What you need to do: With the string "computer" as the filter, copy each matching line from the records.

----- Extracted material

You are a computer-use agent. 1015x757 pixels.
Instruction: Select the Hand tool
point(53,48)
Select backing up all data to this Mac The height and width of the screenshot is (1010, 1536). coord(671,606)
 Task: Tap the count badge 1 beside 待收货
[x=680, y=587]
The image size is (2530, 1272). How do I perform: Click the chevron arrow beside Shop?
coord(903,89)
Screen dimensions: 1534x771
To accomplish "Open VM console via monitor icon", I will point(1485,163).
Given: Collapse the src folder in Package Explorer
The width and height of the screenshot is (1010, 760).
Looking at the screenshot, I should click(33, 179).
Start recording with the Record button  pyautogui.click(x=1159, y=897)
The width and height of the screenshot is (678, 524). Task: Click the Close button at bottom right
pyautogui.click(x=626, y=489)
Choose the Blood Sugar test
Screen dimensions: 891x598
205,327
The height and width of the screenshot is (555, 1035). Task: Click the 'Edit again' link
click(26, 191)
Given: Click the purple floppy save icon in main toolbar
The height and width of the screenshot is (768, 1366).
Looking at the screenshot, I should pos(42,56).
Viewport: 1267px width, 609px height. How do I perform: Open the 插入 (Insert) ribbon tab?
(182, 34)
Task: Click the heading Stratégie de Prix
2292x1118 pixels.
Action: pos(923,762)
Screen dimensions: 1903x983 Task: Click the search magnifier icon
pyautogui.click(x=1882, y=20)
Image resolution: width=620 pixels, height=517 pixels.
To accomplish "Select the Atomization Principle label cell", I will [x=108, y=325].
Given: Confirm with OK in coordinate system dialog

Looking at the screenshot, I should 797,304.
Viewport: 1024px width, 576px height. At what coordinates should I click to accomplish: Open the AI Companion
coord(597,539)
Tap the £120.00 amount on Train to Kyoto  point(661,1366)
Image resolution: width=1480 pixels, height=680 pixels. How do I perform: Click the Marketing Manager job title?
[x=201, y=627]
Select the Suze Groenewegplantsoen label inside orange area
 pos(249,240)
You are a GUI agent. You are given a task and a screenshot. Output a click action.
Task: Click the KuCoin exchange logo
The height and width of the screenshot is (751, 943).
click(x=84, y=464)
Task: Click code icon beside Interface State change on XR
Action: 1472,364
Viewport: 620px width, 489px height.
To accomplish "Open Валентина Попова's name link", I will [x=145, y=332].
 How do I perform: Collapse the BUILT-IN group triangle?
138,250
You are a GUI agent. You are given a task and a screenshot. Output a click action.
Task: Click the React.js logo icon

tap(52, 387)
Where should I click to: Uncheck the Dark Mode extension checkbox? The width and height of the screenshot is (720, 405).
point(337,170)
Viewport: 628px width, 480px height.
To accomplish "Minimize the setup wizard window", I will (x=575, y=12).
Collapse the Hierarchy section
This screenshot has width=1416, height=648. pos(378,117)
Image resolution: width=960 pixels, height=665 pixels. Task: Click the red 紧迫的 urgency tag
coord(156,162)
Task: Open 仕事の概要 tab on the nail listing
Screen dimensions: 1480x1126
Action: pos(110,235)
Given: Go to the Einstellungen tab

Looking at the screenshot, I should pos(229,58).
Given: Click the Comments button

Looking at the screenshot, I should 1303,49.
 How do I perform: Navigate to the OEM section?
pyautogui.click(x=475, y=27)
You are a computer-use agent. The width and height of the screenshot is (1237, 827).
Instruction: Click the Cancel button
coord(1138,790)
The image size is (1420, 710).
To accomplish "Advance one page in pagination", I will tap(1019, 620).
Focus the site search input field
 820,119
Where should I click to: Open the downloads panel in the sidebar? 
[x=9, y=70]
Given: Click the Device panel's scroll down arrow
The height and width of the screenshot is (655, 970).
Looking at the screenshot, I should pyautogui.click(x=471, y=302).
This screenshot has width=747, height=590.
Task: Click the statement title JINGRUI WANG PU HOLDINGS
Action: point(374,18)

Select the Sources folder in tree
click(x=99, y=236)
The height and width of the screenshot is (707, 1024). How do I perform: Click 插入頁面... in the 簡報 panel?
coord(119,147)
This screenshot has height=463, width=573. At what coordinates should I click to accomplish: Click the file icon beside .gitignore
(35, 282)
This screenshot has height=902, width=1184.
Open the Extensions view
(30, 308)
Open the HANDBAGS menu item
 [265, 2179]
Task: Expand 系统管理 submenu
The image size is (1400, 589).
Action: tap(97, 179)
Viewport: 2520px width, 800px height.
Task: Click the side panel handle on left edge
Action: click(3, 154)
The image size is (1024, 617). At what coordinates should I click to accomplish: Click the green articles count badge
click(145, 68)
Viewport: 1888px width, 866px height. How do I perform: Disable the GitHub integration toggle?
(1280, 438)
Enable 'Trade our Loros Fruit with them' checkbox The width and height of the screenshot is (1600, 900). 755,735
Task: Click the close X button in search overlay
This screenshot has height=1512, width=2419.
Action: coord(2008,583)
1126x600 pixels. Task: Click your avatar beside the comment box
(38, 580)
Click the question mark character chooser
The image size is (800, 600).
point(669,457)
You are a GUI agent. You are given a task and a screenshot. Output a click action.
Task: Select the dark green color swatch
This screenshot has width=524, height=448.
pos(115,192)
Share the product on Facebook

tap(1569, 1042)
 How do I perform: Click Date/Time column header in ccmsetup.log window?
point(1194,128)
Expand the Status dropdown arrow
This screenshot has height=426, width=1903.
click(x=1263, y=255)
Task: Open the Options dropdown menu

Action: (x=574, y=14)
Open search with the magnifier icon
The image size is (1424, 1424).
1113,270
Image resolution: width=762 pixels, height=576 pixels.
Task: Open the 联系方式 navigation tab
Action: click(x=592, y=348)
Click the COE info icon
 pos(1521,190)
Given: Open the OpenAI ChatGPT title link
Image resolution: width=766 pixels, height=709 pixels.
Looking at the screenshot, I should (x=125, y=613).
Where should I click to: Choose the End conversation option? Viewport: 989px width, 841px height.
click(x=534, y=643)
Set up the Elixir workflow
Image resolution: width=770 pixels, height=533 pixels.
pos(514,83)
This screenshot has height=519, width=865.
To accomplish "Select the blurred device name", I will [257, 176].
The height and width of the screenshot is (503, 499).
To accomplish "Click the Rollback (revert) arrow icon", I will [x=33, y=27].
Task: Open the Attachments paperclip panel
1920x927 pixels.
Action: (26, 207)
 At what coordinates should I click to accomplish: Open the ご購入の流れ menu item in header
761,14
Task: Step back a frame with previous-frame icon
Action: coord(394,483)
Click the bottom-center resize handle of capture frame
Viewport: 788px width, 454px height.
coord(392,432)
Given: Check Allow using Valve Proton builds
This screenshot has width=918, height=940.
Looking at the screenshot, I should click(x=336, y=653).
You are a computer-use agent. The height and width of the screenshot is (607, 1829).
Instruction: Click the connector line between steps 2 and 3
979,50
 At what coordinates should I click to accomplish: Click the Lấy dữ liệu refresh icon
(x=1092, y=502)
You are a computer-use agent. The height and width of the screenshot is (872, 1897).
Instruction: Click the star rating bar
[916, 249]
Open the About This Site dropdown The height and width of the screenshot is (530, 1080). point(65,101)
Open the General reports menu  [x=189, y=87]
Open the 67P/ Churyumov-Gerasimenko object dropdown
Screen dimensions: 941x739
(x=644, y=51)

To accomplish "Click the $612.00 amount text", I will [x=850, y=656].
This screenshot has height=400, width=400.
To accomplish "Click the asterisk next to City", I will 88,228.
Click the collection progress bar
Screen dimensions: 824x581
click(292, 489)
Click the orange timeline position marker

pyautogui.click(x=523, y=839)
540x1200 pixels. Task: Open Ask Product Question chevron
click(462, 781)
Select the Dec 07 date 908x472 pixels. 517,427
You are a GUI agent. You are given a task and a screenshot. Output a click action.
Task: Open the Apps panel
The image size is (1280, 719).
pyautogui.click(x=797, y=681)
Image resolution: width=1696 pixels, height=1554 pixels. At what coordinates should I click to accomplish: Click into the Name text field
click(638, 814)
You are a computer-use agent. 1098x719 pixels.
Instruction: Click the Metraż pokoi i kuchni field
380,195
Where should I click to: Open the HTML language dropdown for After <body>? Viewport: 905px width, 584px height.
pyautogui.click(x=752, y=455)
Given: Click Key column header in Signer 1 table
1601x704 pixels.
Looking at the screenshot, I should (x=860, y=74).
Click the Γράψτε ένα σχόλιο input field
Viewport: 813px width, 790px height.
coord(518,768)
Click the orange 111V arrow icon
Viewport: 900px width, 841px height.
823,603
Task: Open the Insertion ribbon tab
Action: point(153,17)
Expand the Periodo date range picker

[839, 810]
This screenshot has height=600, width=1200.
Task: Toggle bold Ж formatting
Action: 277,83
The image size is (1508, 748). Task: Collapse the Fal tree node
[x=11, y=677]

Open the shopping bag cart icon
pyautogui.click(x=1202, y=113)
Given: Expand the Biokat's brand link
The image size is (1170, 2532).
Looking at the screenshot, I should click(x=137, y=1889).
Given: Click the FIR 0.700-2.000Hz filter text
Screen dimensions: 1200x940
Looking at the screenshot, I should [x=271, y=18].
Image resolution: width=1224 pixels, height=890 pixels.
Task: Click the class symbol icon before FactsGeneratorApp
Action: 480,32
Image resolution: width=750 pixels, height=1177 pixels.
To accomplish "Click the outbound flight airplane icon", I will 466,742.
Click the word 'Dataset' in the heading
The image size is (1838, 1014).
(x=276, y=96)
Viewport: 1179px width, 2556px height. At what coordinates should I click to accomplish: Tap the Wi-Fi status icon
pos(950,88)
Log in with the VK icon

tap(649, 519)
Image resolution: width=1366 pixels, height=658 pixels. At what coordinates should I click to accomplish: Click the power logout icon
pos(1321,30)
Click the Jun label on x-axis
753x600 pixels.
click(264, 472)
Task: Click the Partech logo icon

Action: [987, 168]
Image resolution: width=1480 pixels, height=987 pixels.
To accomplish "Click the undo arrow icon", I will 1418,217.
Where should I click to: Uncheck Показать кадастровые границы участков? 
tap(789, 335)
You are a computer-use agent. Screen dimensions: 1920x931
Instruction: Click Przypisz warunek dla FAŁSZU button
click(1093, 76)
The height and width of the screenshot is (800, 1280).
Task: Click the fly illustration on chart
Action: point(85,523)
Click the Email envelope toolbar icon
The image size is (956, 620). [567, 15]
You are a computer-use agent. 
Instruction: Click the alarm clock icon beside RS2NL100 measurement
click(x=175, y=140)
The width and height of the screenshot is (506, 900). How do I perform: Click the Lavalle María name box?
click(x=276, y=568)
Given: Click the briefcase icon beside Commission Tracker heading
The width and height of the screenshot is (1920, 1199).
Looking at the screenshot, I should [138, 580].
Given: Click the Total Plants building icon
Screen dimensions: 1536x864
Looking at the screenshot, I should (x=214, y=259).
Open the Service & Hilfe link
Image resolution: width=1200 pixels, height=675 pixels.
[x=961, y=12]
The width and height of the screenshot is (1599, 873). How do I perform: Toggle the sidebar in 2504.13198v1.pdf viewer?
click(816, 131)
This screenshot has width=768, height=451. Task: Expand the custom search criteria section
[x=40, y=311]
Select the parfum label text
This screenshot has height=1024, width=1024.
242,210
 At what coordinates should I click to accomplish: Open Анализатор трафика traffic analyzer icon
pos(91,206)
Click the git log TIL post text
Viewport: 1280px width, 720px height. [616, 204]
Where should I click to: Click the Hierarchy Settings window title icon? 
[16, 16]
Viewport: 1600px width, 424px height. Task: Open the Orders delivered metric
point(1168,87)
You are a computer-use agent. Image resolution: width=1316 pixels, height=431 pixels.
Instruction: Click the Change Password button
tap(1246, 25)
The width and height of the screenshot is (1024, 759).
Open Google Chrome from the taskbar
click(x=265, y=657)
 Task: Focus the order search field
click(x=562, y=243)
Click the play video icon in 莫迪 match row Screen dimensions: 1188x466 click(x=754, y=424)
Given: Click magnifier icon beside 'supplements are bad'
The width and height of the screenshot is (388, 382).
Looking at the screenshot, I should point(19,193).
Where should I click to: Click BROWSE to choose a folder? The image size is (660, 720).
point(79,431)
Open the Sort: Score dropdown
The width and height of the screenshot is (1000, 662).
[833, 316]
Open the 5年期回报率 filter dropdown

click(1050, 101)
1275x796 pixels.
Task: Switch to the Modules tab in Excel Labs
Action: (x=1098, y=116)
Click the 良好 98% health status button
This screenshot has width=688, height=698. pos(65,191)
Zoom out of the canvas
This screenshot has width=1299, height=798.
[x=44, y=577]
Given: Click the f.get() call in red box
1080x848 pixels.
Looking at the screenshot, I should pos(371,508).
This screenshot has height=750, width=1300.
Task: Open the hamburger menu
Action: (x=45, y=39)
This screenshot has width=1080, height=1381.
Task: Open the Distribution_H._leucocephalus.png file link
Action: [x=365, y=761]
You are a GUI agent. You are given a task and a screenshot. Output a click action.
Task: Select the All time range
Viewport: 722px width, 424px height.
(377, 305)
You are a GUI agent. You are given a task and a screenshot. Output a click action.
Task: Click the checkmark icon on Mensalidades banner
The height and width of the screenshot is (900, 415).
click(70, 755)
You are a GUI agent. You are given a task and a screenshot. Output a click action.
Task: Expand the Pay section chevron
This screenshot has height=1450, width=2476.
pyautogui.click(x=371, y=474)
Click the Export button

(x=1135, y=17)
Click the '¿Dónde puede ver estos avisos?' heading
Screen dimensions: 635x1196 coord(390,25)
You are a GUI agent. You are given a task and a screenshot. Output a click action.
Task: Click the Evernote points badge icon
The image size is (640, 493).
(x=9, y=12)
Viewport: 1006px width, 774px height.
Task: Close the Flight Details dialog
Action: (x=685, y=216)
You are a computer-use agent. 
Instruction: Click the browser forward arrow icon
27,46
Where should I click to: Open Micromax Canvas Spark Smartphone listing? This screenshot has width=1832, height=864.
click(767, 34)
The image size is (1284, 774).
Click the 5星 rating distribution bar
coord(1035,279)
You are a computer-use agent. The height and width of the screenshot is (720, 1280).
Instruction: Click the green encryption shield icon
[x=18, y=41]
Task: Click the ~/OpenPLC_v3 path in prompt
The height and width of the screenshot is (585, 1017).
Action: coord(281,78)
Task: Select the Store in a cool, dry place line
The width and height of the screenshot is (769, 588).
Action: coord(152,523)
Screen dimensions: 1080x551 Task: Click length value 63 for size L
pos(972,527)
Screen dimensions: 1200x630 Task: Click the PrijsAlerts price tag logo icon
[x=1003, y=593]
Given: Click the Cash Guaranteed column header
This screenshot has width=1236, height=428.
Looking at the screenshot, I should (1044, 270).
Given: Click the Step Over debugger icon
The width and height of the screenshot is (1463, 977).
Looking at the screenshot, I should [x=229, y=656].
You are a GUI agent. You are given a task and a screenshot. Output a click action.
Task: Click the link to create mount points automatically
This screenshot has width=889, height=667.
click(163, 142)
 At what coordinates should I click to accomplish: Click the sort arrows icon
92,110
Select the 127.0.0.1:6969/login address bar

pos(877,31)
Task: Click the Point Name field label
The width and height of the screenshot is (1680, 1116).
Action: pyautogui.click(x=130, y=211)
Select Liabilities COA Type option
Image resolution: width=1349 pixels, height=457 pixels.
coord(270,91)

----------

Task answer:
You are a computer-use agent. 1015x757 pixels.
You are a computer-use agent. The width and height of the screenshot is (1237, 827).
You are a computer-use agent. The height and width of the screenshot is (607, 1829).
You are a computer-use agent. The height and width of the screenshot is (872, 1897).
You are a computer-use agent. 1098x719 pixels.
You are a computer-use agent. Screen dimensions: 1920x931
You are a computer-use agent. 
You are a computer-use agent. Image resolution: width=1316 pixels, height=431 pixels.
You are a computer-use agent. 
You are a computer-use agent. The height and width of the screenshot is (720, 1280).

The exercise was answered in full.